Could CRISPR Patent Pools Foster Biomedical Innovation?
The CRISPR/Cas 9 bioengineering tool has received increased attention in the molecular biology and biomedical worlds, as innovations in this procedure have raised hopes that human cells may eventually be bioengineered to potentially cure a range of genetic diseases including, for instance, muscular dystrophy.[1] By replacing disease-causing mutations in cells, an individual can theoretically be cured of the associated disease.[2]
On February 15, 2017, the Patent Trial and Appeal Board (PTAB) of the United States Patent and Trademark Office (USPTO) issued a decision between the Broad Institute and the Regents of the University of California relating to a claim by the latter concerning potential interference with its CRISPR/Cas9 patent territory.[3] The PTAB held that since the Broad Institute’s CRISPR system was reserved for eukaryotic cells, the University of California was not interfering with its application of CRISPR to other types of cellular environments, such as that of prokaryotic cells.[4] The decision relied on the ordinary skill standard, stating that “the evidence shows that the invention of such systems in eukaryotic cells would not have been obvious over the invention of CRISPR/Cas9 systems in any environment, including in prokaryotic cells or in vitro, because one of ordinary skill in the art would not have reasonably expected a CRISPR/Cas9 system to be successful in a eukaryotic environment.”[5] Though the PTAB struck down their interference claim, the University of California is in the process of appealing the decision.[6] University of California claims that the PTAB did not factor in findings of the degree of obviousness of their patent in eukaryotic environments.[7]
Meanwhile, other institutions, including the Broad Institute (a party in the interference case), MIT, Harvard and Rockefeller University, have entered a patent pool, which essentially allows each of these respective institutions to enter into a joint expedited licensing process.[8] So far twenty-two patents have been proposed for inclusion in the patent pool.[9] The licensing firm responsible for developing the patent pool, MPEG LA LLC, believes that this system will make it easier for medical research institutions to innovate, rather than spend resources attempting to maneuver around patent legality issues.[10] Based on whether the University of California wins the appeal in its case against the Broad Institute, it may or may not enter this materializing patent pool.[11] If the institution holds the sole patent right to a significant portion of CRISPR technology, then it may be reluctant to pool its resources.[12]
The Supreme Court has defined patent pools as the “linking of the right to use patents issued to more than one patentee.”[13] The use of patent pools allows patentees to contribute and receive certain mutual patent rights.[14] According to several analyses, patent pools do typically generate innovation, but this is largely contingent on several factors such as how exactly innovation is accounted for, the type of patents involved, and potential competitive and antitrust matters that might arise.[15]
Pools are generally more effective when the patents involved are more robust, since this mitigates the legal ambiguities surrounding their use.[16] The PTAB decision regarding the University of California’s CRISPR patent might suggest that the lack of interference indicates the existence of more robust patents in the CRISPR field.[17] However, the fact that there was a case to begin with could also signify a degree of ambiguity.

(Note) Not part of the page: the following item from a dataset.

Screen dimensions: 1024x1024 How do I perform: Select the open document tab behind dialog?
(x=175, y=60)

While a CRISPR pool might lead to an increased rate of patents, the relationship with innovation in the actual technology and its potential biomedical benefits is not necessarily a direct correlation, since some of those patents might just have readily been grouped as one.[18] Moreover, if institutions develop monopolies over certain patented technologies through use of a pool, this could lead to decreased competition by other less well-resourced institutions, and possibly a decline in overall innovation.[19]

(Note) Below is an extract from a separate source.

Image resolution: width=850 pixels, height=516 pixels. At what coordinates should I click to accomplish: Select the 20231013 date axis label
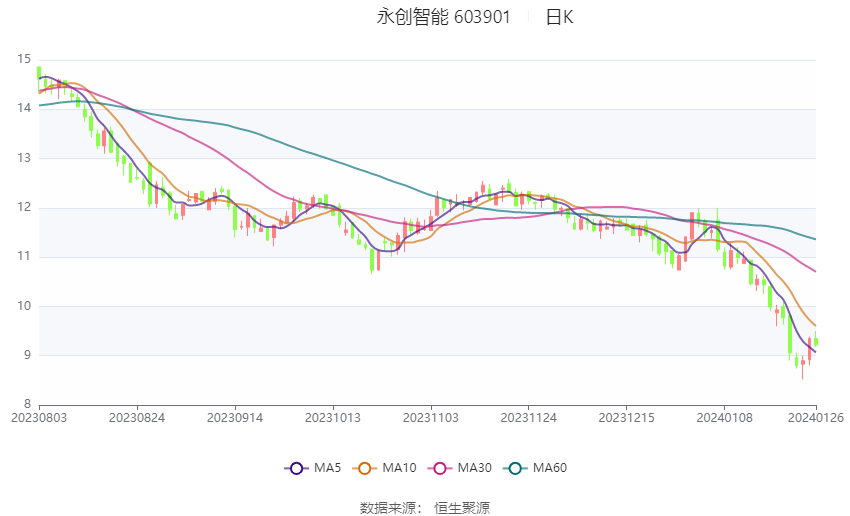tap(333, 418)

Thus, some scholars do not believe that a CRISPR patent pool would lead to the desired result of expediency and innovation.[20] Since it is so expensive to innovate CRISPR technologies, New York Law School’s Jacob Sherkow and the University of Utah’s Jorge Contreras believe that this might prove detrimental to a pool since the original innovators would not have sole rights to their patented technology and the make-up costs associated with ownership of those sole rights.[21] Sherkow argues that the non-exclusive nature of the CRISPR patent pool would make it economically unfeasible.[22]
Nevertheless, whether or not patent pools can ultimately foster CRISPR innovation, there is already rapid advancement in the field. Any proposed legal methodology will need to help facilitate that continued growth to lead to better medical treatment for individuals.